Bahwa kunci untuk menjadi bangsa demikian, salah satunya adalah penghormatan
satu sama lainnya. Masih beranikah kita membedakan bangsa kita,
mengkotak-kotakkan mereka sebagai “Indonesia dan Bukan Indonesia” kalau
cita-cita kita adalah sama?
Orang muda adalah
orang-orang yang biasanya dijuluki sebagai orang-orang yang bukan orang
Indonesia lagi. Tidak mengenal kebudayaannya, tidak mengenal kakek neneknya.
Berpikir di luar tradisi yang telah ditetapkan, tidak sesuai dengan ciri
Indonesia.
Padahal, negara
ini adalah negara dinamis.
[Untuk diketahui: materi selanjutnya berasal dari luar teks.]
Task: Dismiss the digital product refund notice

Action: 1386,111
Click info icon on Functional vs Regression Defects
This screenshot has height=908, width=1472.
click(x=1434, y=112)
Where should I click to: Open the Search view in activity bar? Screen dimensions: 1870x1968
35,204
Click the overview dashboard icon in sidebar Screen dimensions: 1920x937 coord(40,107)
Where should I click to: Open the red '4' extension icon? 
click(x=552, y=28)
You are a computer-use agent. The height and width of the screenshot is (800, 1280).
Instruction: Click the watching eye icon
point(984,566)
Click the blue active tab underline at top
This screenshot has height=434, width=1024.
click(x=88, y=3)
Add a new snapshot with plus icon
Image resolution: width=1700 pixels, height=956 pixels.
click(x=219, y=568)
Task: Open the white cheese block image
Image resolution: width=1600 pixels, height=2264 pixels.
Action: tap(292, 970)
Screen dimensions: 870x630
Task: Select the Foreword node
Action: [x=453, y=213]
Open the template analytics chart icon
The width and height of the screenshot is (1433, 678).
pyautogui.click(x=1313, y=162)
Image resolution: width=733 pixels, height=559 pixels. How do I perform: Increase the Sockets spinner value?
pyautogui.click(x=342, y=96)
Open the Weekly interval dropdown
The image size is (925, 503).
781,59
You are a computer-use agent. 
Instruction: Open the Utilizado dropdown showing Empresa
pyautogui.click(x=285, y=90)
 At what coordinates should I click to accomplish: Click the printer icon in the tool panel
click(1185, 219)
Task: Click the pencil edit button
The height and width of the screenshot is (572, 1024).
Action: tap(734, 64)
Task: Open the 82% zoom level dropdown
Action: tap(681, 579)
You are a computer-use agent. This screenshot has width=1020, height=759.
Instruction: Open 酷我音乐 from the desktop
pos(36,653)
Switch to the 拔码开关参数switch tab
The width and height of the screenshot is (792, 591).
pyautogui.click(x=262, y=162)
Kita adalah orang-orang yang percaya perubahan. Ini
telah kita buktikan saat dengan beraninya kita bangkit dari beratus tahun
penjajahan dan membentuk negara yang berdaulat sendiri. Saat dengan beraninya
kita berulang-ulang membentuk pemerintahan yang berbeda, belajar dari
negara-negara yang lebih maju agar negara ini lebih sempurna lagi. Kita mengadopsi
berbagai teknologi, mempermudah kehidupan, mensejahterakan rakyat. Kita bukan
masyarakat yang mau berhenti di satu titik.
Kemudian, kenapa
begitu marah kepada orang-orang muda yang berpikiran tidak sama seperti
pendahulunya? Orang-orang muda Indonesia adalah orang-orang muda yang dididik
secara dinamis. Orang-orang muda yang dilahirkan dari perjuangan berpuluh-puluh
tahun lamanya. Untuk saat inilah dahulu para pejuang gugur di batas-batas
peperangan, agar rakyat Indonesia di dalam tanah airnya sendiri dapat berpikir,
berbicara, membentuk peradaban yang lebih maju lagi. Tidak adil rasanya kalau
orang-orang muda seperti ini dikungkung dengan apa yang telah ada, tanpa
kebebasan untuk membentuk masyarakat yang lebih baik lagi dengan caranya
sendiri.
Terkadang
orang-orang muda ini berjuang dengan membentuk kepedulian terhadap sesama
manusia. Banyak dari orang muda yang percaya bahwa batas-batas seperti agama,
suku, stereotype yang menghalangi
pendahulu kami untuk mau membantu, bukanlah penghalang untuk saling menghormati
dan beriteraksi.
Orang muda adalah
orang-orang yang kecewa saat apa yang telah ada di Indonesia tidak lagi membawa
kesejahteraan bagi sesamanya. Kekerasan berdasarkan suku, misalnya. Bila
perbedaan menjadi halangan dahulu untuk saling menghormati, maka niscaya ada
begitu banyak orang muda yang percaya bahwa perbedaan bukan rintangan,
melainkan bagian dari kekayaan yang membentuk Indonesia.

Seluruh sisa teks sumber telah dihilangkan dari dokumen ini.